Data excerpts START
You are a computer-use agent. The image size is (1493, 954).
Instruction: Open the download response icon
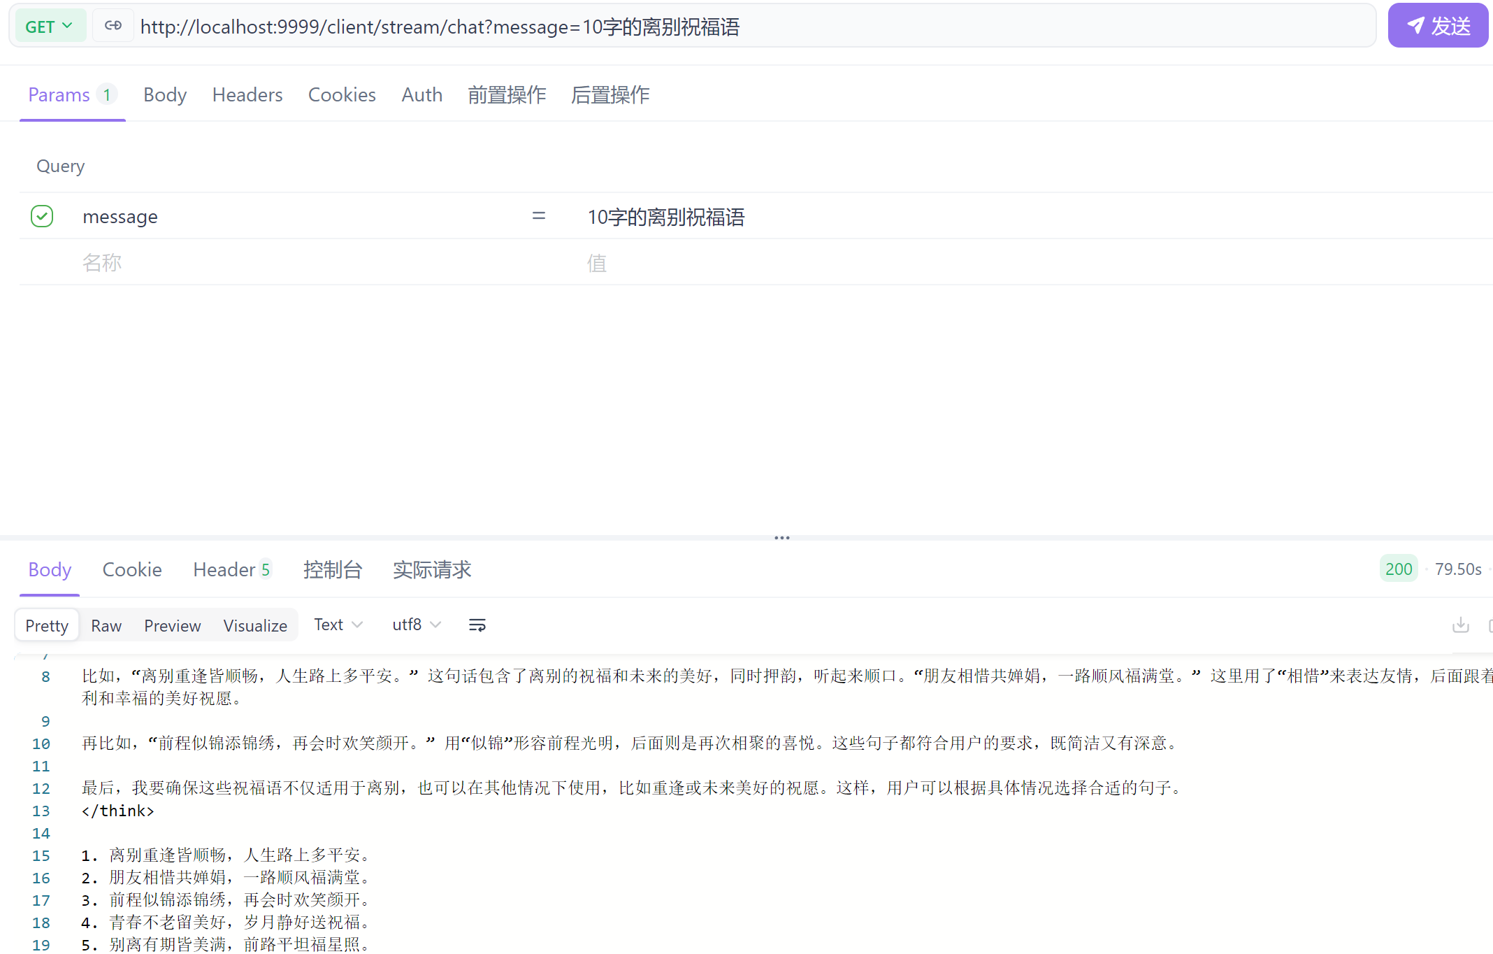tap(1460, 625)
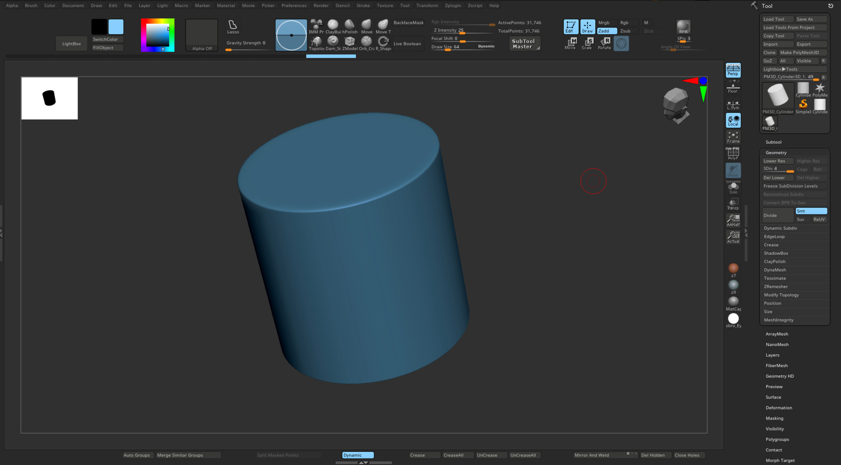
Data excerpts END
Data excerpts START
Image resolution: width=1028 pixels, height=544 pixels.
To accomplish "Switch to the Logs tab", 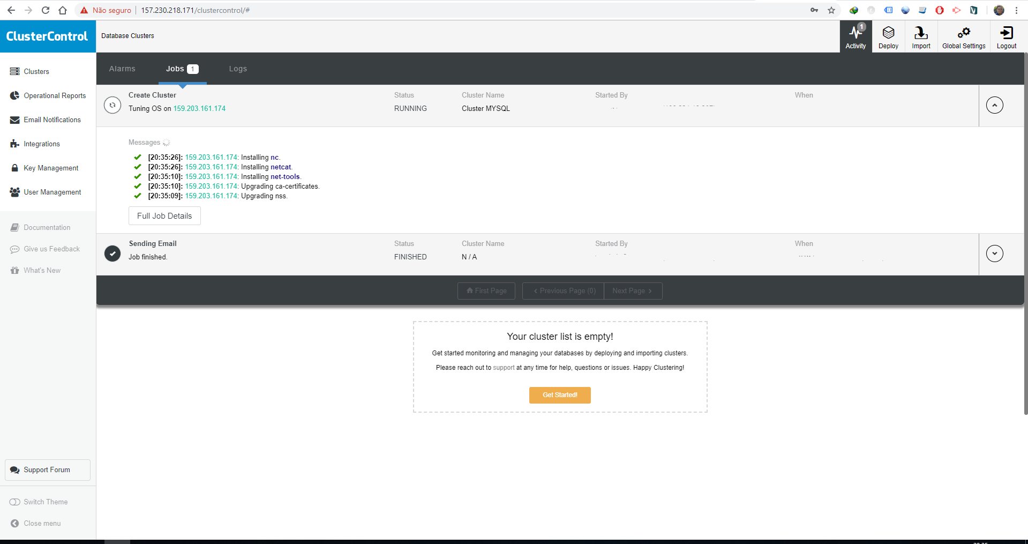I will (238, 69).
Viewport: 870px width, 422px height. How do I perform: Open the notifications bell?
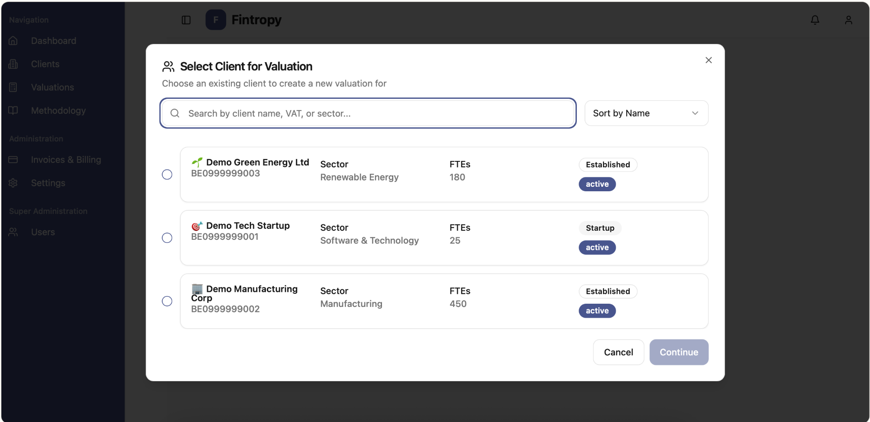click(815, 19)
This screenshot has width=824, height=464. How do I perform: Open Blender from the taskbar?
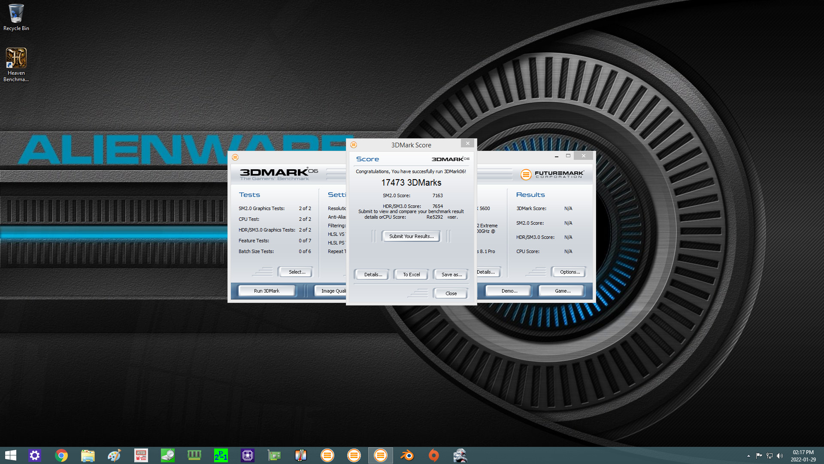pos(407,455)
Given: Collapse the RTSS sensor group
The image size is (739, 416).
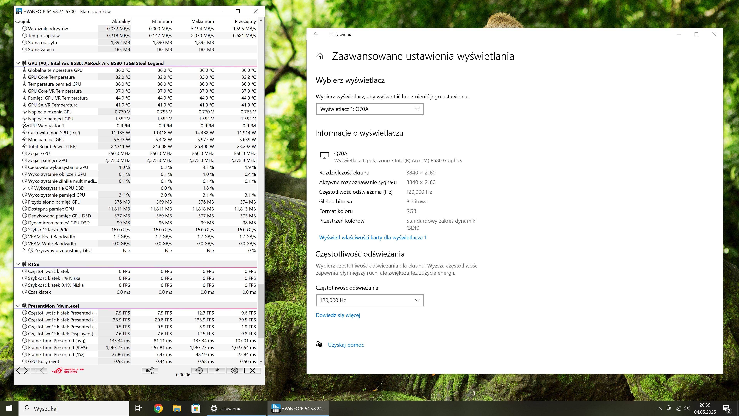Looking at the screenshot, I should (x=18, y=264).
Data excerpts END
Work item: All that should appear in the answer is the lines above from the line with "Viewport: 870px width, 422px" through the line with "Given: Collapse the RTSS sensor group", retyped exactly, pictures left out.

Response for this exercise:
Viewport: 870px width, 422px height. How do I perform: Open the notifications bell?
click(815, 19)
This screenshot has width=824, height=464. How do I perform: Open Blender from the taskbar?
pos(407,455)
Given: Collapse the RTSS sensor group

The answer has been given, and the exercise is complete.